§ **TASK TO CARRY OUT**
In the records below, find the line containing "Instruction: Open the Help menu item"; give it again exactly, along with every line that follows, and nothing else.

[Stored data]
..........

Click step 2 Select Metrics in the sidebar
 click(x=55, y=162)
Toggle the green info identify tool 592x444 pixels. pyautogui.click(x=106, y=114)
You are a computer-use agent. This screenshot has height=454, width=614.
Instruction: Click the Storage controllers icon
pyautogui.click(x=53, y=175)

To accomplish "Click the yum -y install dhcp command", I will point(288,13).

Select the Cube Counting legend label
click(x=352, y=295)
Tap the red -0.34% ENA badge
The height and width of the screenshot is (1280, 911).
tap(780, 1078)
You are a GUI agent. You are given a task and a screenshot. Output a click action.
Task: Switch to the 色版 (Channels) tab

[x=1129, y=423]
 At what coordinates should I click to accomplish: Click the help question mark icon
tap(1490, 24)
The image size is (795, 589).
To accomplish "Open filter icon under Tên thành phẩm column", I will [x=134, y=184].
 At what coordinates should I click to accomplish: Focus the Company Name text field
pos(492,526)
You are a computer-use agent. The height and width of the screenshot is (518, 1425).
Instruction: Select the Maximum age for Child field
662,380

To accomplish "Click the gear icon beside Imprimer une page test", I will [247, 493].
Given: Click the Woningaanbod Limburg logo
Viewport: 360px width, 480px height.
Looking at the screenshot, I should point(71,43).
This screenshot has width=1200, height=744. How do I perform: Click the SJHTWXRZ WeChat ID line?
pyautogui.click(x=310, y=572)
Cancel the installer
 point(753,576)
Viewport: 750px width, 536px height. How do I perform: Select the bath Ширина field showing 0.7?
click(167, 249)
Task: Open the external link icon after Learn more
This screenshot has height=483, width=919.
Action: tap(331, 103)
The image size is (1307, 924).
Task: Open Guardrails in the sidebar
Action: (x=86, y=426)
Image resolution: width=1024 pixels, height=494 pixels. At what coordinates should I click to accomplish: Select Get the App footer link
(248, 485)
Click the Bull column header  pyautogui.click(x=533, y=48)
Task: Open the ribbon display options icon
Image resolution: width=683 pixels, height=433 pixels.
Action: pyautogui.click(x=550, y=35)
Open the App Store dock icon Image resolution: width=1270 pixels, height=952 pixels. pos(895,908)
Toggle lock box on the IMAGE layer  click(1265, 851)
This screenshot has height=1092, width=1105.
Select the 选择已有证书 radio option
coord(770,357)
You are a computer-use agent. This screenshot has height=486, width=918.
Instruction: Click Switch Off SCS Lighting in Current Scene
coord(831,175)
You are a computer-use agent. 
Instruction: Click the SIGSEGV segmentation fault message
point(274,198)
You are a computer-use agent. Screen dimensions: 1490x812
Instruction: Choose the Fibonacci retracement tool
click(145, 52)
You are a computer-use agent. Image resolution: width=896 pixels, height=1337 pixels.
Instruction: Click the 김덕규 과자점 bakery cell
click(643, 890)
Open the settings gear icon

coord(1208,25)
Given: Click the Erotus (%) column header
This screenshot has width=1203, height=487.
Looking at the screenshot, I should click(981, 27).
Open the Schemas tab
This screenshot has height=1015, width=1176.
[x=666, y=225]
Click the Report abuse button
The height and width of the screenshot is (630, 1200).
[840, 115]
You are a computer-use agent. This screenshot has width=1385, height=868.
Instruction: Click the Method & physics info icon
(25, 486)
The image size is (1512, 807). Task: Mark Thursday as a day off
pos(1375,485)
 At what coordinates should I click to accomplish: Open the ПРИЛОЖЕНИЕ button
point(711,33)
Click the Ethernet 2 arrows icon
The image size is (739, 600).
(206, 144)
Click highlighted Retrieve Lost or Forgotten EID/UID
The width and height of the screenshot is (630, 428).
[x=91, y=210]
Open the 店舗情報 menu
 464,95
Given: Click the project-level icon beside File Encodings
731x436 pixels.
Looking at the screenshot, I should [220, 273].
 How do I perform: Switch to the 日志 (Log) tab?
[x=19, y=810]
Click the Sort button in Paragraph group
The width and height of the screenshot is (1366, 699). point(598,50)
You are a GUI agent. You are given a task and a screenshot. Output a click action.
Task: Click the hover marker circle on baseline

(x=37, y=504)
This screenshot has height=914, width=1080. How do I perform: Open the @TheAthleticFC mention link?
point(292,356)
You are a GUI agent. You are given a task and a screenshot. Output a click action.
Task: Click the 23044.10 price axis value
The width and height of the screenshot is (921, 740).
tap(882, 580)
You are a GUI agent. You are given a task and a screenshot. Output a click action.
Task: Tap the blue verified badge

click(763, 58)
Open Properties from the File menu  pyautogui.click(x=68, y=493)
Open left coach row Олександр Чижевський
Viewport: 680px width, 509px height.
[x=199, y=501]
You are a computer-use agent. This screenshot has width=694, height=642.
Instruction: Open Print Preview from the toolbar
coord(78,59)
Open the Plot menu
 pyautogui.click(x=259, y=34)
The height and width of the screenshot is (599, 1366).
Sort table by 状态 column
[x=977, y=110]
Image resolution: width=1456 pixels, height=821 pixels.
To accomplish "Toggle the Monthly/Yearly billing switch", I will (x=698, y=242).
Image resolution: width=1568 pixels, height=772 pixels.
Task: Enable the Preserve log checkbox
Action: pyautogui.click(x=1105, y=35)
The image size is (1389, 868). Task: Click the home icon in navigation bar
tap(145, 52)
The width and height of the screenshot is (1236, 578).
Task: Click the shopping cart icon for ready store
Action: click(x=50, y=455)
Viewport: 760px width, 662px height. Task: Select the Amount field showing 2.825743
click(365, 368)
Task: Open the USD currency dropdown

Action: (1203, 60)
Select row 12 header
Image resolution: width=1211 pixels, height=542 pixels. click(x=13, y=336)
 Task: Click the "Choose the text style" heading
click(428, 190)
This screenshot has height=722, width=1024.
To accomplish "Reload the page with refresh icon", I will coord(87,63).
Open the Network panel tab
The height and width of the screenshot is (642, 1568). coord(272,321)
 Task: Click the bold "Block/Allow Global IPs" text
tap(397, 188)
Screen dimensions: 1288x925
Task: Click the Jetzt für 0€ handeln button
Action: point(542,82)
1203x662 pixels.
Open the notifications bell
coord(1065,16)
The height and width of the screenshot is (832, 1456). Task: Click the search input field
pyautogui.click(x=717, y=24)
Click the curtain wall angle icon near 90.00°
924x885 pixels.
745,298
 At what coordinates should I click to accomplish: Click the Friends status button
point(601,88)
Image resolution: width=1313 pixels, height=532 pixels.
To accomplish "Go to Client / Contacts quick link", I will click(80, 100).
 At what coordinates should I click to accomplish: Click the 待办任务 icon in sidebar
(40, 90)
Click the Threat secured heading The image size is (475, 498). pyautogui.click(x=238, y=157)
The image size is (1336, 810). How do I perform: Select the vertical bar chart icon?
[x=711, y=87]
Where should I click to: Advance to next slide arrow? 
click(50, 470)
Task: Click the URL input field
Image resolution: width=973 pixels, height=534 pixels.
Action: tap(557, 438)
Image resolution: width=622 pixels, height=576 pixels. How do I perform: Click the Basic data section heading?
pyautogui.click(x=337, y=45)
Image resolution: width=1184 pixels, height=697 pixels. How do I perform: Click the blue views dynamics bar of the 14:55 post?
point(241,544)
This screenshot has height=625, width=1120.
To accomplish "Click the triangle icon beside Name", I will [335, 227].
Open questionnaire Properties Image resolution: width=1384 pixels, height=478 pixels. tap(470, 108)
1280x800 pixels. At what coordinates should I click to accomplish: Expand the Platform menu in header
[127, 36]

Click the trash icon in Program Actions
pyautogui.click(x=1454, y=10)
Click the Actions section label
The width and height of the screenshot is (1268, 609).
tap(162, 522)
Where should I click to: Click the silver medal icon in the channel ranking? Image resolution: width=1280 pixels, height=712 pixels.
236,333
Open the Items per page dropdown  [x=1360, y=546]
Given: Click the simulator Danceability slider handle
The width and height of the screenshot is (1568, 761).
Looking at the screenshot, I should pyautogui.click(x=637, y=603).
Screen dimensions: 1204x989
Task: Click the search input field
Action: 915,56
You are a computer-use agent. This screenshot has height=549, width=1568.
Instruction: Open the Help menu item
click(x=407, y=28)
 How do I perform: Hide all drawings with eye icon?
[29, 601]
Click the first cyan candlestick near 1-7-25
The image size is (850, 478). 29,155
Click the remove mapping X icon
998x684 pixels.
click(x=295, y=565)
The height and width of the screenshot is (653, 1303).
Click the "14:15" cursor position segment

..........

§ **TASK ANSWER**
Instruction: Open the Help menu item
click(x=407, y=28)
 How do I perform: Hide all drawings with eye icon?
[29, 601]
Click the first cyan candlestick near 1-7-25
The image size is (850, 478). 29,155
Click the remove mapping X icon
998x684 pixels.
click(x=295, y=565)
The height and width of the screenshot is (653, 1303).
Click the "14:15" cursor position segment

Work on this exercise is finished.